I love to read the dedication pages in books.  I often think who I would dedicate my book to, if I would ever write one, and I never think of the same people every time.  Before I even titled this blog, I knew who I would dedicate it to.  This blog is dedicated to my boys, my first babies, my Murray and Dudley.

I've always been an animal lover.  I grew up with dogs, cats, birds and fish.  I think all of my relatives also had a pet or two.  My grandparents had dogs and their love was inspiring.  

We bought our first house in 2000 and I knew immediately that we would have dogs.  I was young and I was naive.   My husband and I decided to go through a breeder because we didn't want to "deal with all of the problems those shelter dogs had" and we didn't want to "deal with not knowing where those dogs came from".  

I easily found a breeder in our area.  She had two sisters she bred with one "stud".  Both girls got pregnant and Murray and Dudley were born within 9 days of each other.  They were half brothers and cousins.  I called them my "Jerry Springer dogs".  But hey, they were from a "responsible" breeder and AKC certified so they were going to be healthy, perfect dogs.  Little did I know...
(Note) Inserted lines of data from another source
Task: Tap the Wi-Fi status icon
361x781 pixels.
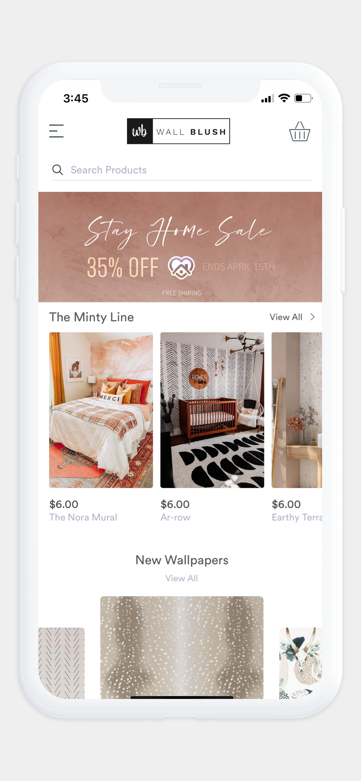Action: click(284, 98)
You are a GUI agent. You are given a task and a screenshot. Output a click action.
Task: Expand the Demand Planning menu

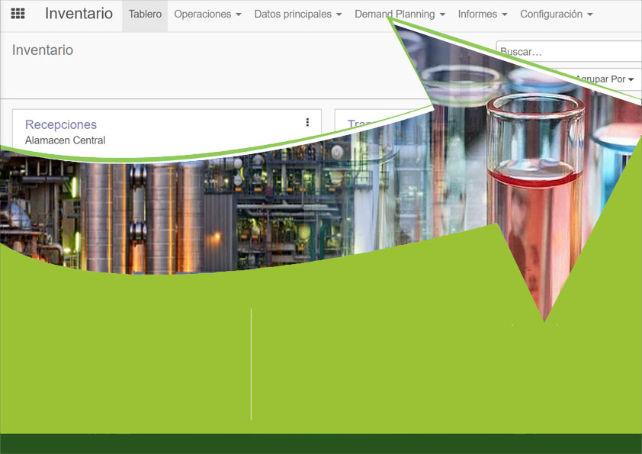pyautogui.click(x=400, y=14)
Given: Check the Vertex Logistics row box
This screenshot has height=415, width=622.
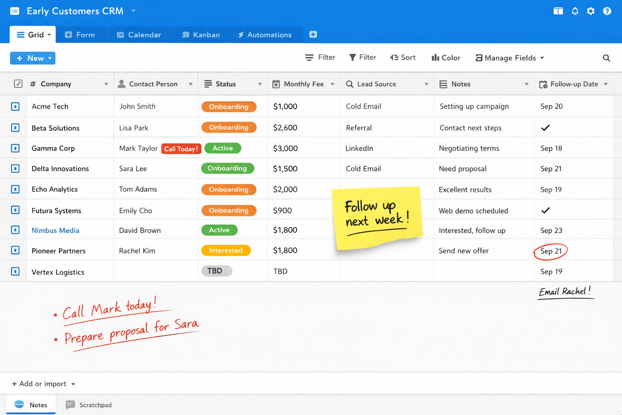Looking at the screenshot, I should [x=15, y=271].
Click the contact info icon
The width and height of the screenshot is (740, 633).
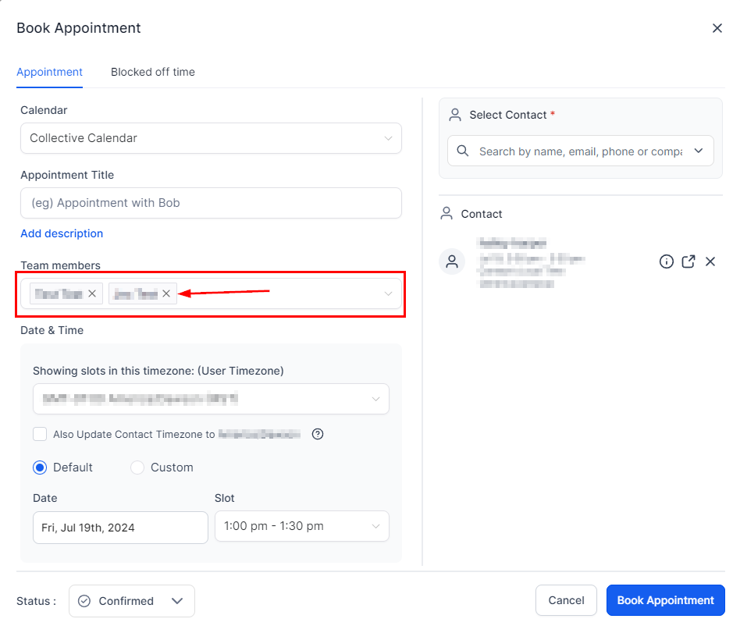click(666, 261)
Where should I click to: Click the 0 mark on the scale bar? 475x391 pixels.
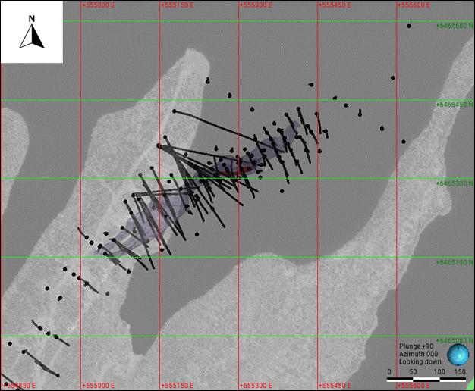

Murray and Dudley were great dogs.  They were loving and so much fun.  They each had their own personality and I was so happy with my babies.





When they were 7 years old, Murray got sick.  
After several difficult months, the vets figured out he had diabetes and "severe liver disease".  They had never seen a dog with such advanced liver disease at his age and it was through no fault of my own.  He had "bad genes".  The specialist gave him 6 months to live, at most.  I was devastated.  The average lifespan of a Maltese was 12-15 years.  It was too soon.  Murray was my Sunshine and my heart and I wasn't ready to let him leave me.  Long story short, my boy rallied and lived for 2 more happy years.  Letting him go was the hardest thing I've ever done in my life.  He was my AKC, "Responsibly bred" dog.  He was supposed to live a full life.  He didn't. And he took a piece of my heart with him.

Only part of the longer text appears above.